All application forms, promotions, employee evaluations, layoffs, and even the documents for candidates you don’t recruit are included in this. Check with your HR professional for further information on the retention requirements for specific employee medical files.
- Records of employment taxes
All staffer tax records should be kept for a minimum of four years, according to the IRS (Internal Revenue Service). These records include Social Security Numbers (SSNs), personal details, income and compensation data, tax returns, and benefits data.
- Real estate purchase agreements
Once you leave the ownership of your business property, you need to save any related documentation for seven years. This comprises invoices for the purchase and maintenance of assets such as buildings, cars, and business equipment.
- Customer records
You should presumably also shred any documents you possess that include consumer information. Personal information about your customers is the first element to take into account.
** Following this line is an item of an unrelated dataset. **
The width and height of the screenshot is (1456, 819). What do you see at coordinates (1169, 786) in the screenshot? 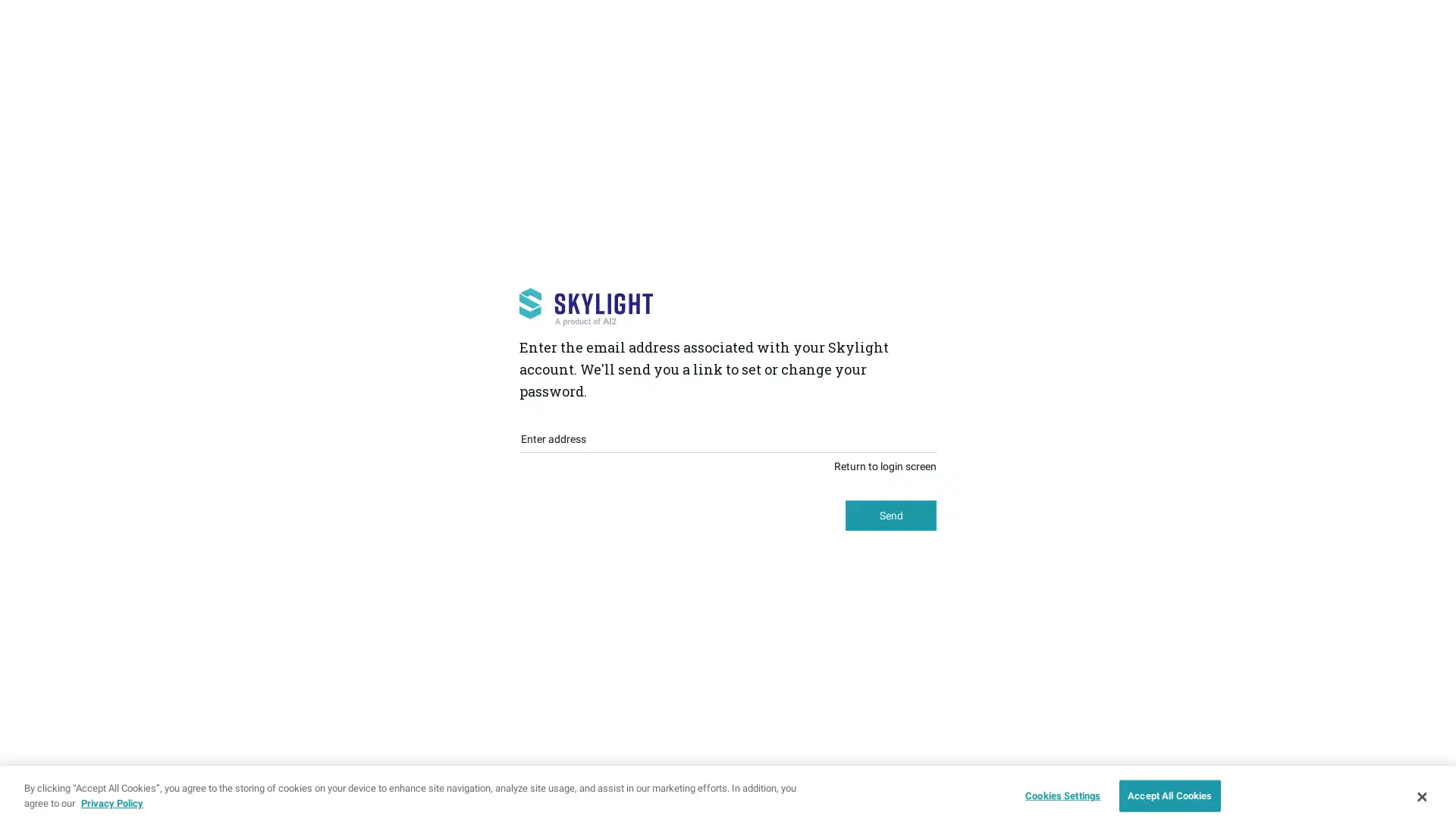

Next, consider how long you should keep that documentation on hand in case you need it for reimbursement or claim later. You must always store confidential customer documents in a secure area, irrespective of the data. If the data is leaked, it might not be good for your business or your client.
Test and improve your business protection plan frequently in case your company is compromised due to data security flaws.
Review your data security policies frequently to determine whether they can be made better.
If you ever experience a data breach problem, use the lessons you learned from it and modify your plan to stop it from happening again.